2008.06.03 20:13 |  診療  |  研究  |  その他(医療関連)  |  ADHD関連  |  AC、人格障害関連  |  YANBARU  | 推薦数 : 5

ジャイアンのうつ

 私はかなり努力しているが、やはりジャイアンであり、ジャイアンならではの弱さもみっともなさも当たり前に持っている。

 某大手の掲示板での私に関連した(私は何も知らない)トラブルも、親切に教えていただいているのに、見るとカッとして感情のコントロールが困難になる可能性を想定して実は自分では見られないでいる。(表面上は「ばかばかしい」などと見栄っ張りな嘘を言っているが)

 例えば免許の切り替えで「違反者講習」が来ても、落ち込む気持ちがどうしても生じてしまう。

 要はジャイアンは醜い存在なのだ。そしてそれを合理的な部分は許せないのだ。

 こういう「否定的評価」に対して、ジャイアンは「うつになる」ことがある。

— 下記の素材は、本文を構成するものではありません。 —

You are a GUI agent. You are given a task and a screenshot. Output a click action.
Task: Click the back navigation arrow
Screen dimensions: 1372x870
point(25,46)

私も一時「体が重いとはこんなことか」という感じがして、危ない危ないと思い直した。

 「思い直す」方向は、実にうつ病の認知療法の正反対な方向だ。

 「そもそも自分を高い所に前提しているから落ち込むことになる」

「そもそも自分はそんな大したものだったか?」

「厳しかった当時のどうしようもなかった自分のことを忘れるな」

「あの当時のことを考えれば普通に働けているだけでも社会や家族に感謝しなければならない」というような自問自答を繰り返す。

 逆説的であるがジャイアンはこれを言い聞かせることによって「うつ」から逃れられる。

 問題は「前提」の部分で自己評価が高すぎる状態になっていることにある。何も考えずボーっとしているとこの高い自己評価のところに「落っこちる」のだ。

 一生懸命に意識して上記の自分の本来の評価を自分に言い聞かせ続けると、やっと頭が働きだして「うつ」になりそうな底なし沼から足を引っ張り出せる。

 とは言っても、やはり件の掲示板を直視する気持ちにはなれないのであるが。(こういうのを「先延ばし」という)。